(LISTA DE TAREFAS):
**a.** Responda às perguntas com base no texto sobre a distribuição de absorventes no CEF 407:
(i) Segundo Josuel, em que ano começou a campanha de absorventes na escola?
(ii) Para qual ano escolar foi dada a aula sobre o silenciamento da mulher nos livros de história?
(iii) De acordo com o relato de Josuel, o que algumas estudantes usavam para conter a menstruação?
**b.** Diga se cada frase concorda com o texto sobre a distribuição de absorventes no CEF 407 e cite as palavras do texto que decidem a resposta:
(i) A ideia de deixar o kit fixo no banheiro feminino veio de uma estudante.
(ii) O material da campanha "Proteção Feminina" foi comprado pelas famílias das alunas.
(iii) Josuel foi eleito para a direção em 2019.
**c.** Continue o texto sobre a campanha de absorventes do CEF 407 a partir da última frase apresentada.

(TEXTO ESCOLHIDO):
*-*-*
Contudo, enquanto isso não acontece, a escola continua com sua campanha mensal de distribuição de kits de higiene. Além disso, com a atual política econômica neoliberal, não basta distribuir absorventes. Com os pais e mães de famílias desempregados, é preciso distribuir todos os produtos de higiene pessoal e comida.

Inspiração surgiu na aula sobre silenciamento das mulheres na história

Josuel conta que a campanha para distribuição de absorventes no CEF 407 começou em 2017, quando ele e uma professora perceberam a inconveniente exposição das meninas ao precisarem de o absorvente na escola. “Por que elas tinham de passar por uma exposição pública e pedir autorização para fazer a troca de absorvente no banheiro?”, questionaram.

A partir dessa indagação, decidiram disponibilizar, na diretoria, kits com absorventes. Mas, foi depois de uma aula sobre o silenciamento da mulher nos livros de história para o 7º Ano, realizada em 2019, que a proposta evoluiu e o kit passou a ser colocado, gratuitamente, para todas as estudantes de baixa renda, dentro do banheiro feminino.

Na aula, o professor de história descobriu muito mais ao discutir a ausência das mulheres nos livros de história. Ele conta que o debate fluiu de tal forma que as estudantes apontaram fatores que as colocavam no universo do silenciamento das mulheres em todos os espaços e, um deles, foi esse do problema do absorvente.

“Nessa aula, várias estudantes comentaram que elas se ausentavam da escola em determinados períodos do mês em razão da menstruação. Essa conversa fluiu para depois da aula e, uma estudante contou ao professor que, naquela classe, havia várias meninas que faltavam porque não tinham condições de comprar o absorvente. Ela mesma montou o primeiro kit e deu a ideia de deixá-lo fixo no banheiro feminino. Adotamos”.

Foi assim que, em 2019, o CEF 407 começou a campanha “Proteção Feminina” de distribuição de absorvente na escola. A direção comprou todo o material, colocou no banheiro e eliminou a exposição das meninas e a evasão escolar por causa de menstruação.

“Naquela época ainda não existia este nome, mas, posteriormente, quando o debate sobre isso cresceu na sociedade, descobrimos que isso se chama pobreza menstrual. Tivemos relato de estudantes que usavam jornal para conter a menstruação”, diz Josuel.

Comunidade vai buscar comida na escola

Em 2020, quando ele foi eleito para a direção e também chegou a pandemia da Covid-19 no Brasil, a realidade dessas famílias se manifestou de forma cruel para os(as) professores(as) do CEF 407. Ele conta que a diretoria e os(as) docentes viram o tamanho da pobreza da comunidade escolar.
*-*-*
(DADOS GUARDADOS):
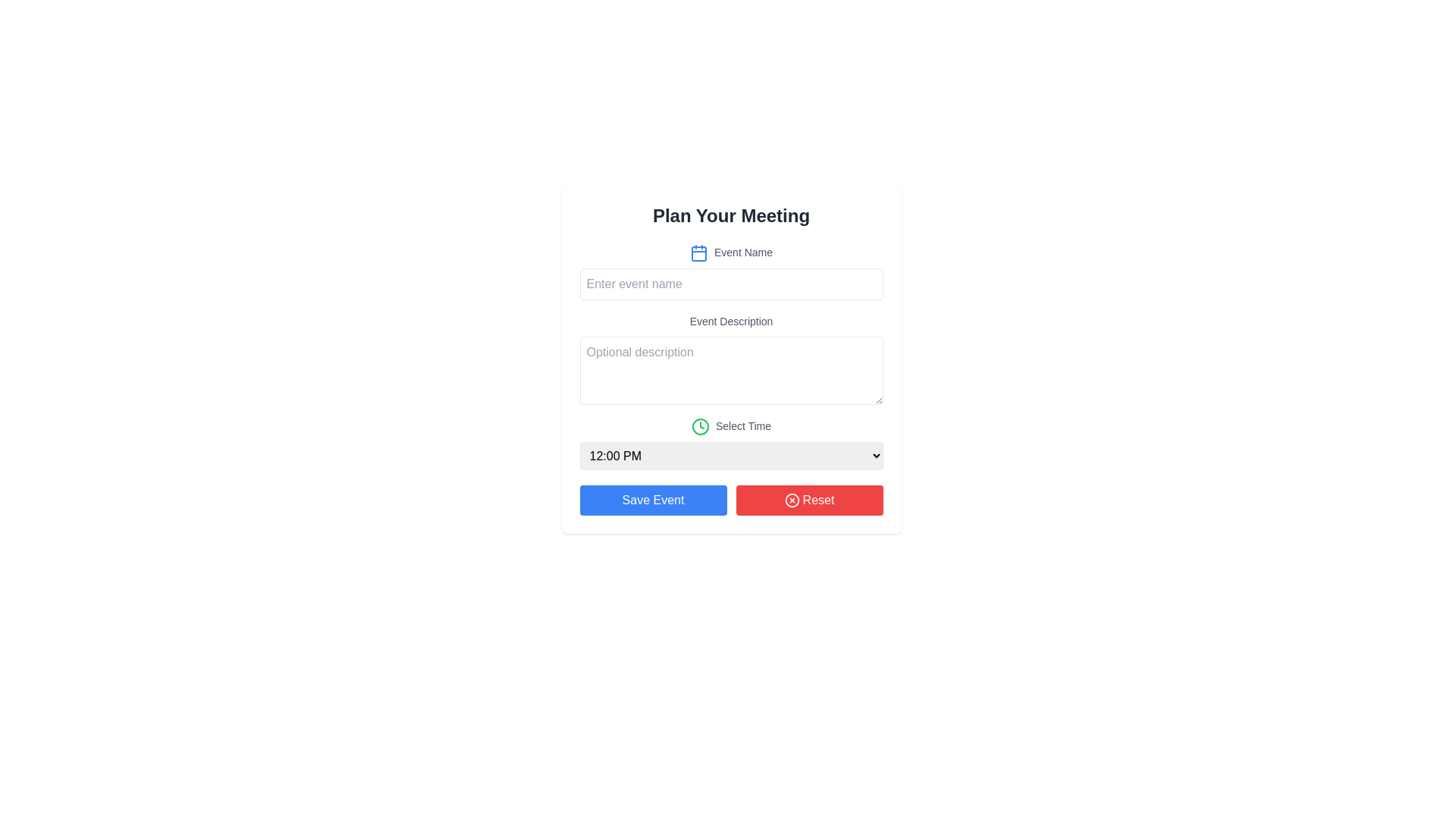 The image size is (1456, 819). Describe the element at coordinates (653, 500) in the screenshot. I see `the leftmost button that saves the current event configuration, located towards the bottom of the layout` at that location.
*-*-*
(RESPOSTAS ESPERADAS):
**a.**
(i) Em 2017.
(ii) Para o 7º Ano.
(iii) Jornal.

**b.**
(i) Sim: "Ela mesma montou o primeiro kit e deu a ideia de deixá-lo fixo no banheiro feminino."
(ii) Não: "A direção comprou todo o material, colocou no banheiro e eliminou a exposição das meninas e a evasão escolar por causa de menstruação."
(iii) Não: "Em 2020, quando ele foi eleito para a direção e também chegou a pandemia da Covid-19 no Brasil"

**c.**
“Pelos pedidos dos pais e mães por comida, descobrimos que a situação era muito pior do que uma mera pobreza menstrual. As famílias não tinham o que comer. Pais de família vinham chorando pedir à gente ajuda para alimentar a família. Foi daí que tivemos a ideia de montar o kit higiene, afinal, deduzimos que, se não tinham o que comer, como estaria a situação da higiene pessoal?”, conta o professor.

Ele diz que o dia da entrega de Cesta Verde passou a ser um dia de comoção porque a comunidade vai buscar comida na escola. “Essa pobreza se tornou gritante. Testemunhamos pais passando fome. Inclusive gente de fora da comunidade escolar vindo pedir comida e buscar Cesta Verde, sem nada para comer em casa. Essa pobreza ficou muito mais aflorada. Testemunhamos pais perdendo emprego, sem poder pagar Internet”, relata.

Sensível a essa situação, a escola reformulou o movimento, iniciado em 2017, para fornecer, além absorventes, todos os itens da higiene pessoal. A campanha interna, entre professores e professoras, reúne doações que são entregues em pacotes fechados para não expor as famílias. Com isso, a escola passou a fazer um levantamento das famílias que precisam de ajuda.

“No último levantamento, feito recentemente, descobrimos que pelo menos 80 famílias precisam desse suporte. Mas, é claro que é muito mais porque, depois da primeira distribuição, algumas famílias que não receberam começaram a nos procurar. Vamos ter de fazer um novo levantamento e, como as coisas não estão economicamente favoráveis, é provável que este número esteja aumentando”, finaliza.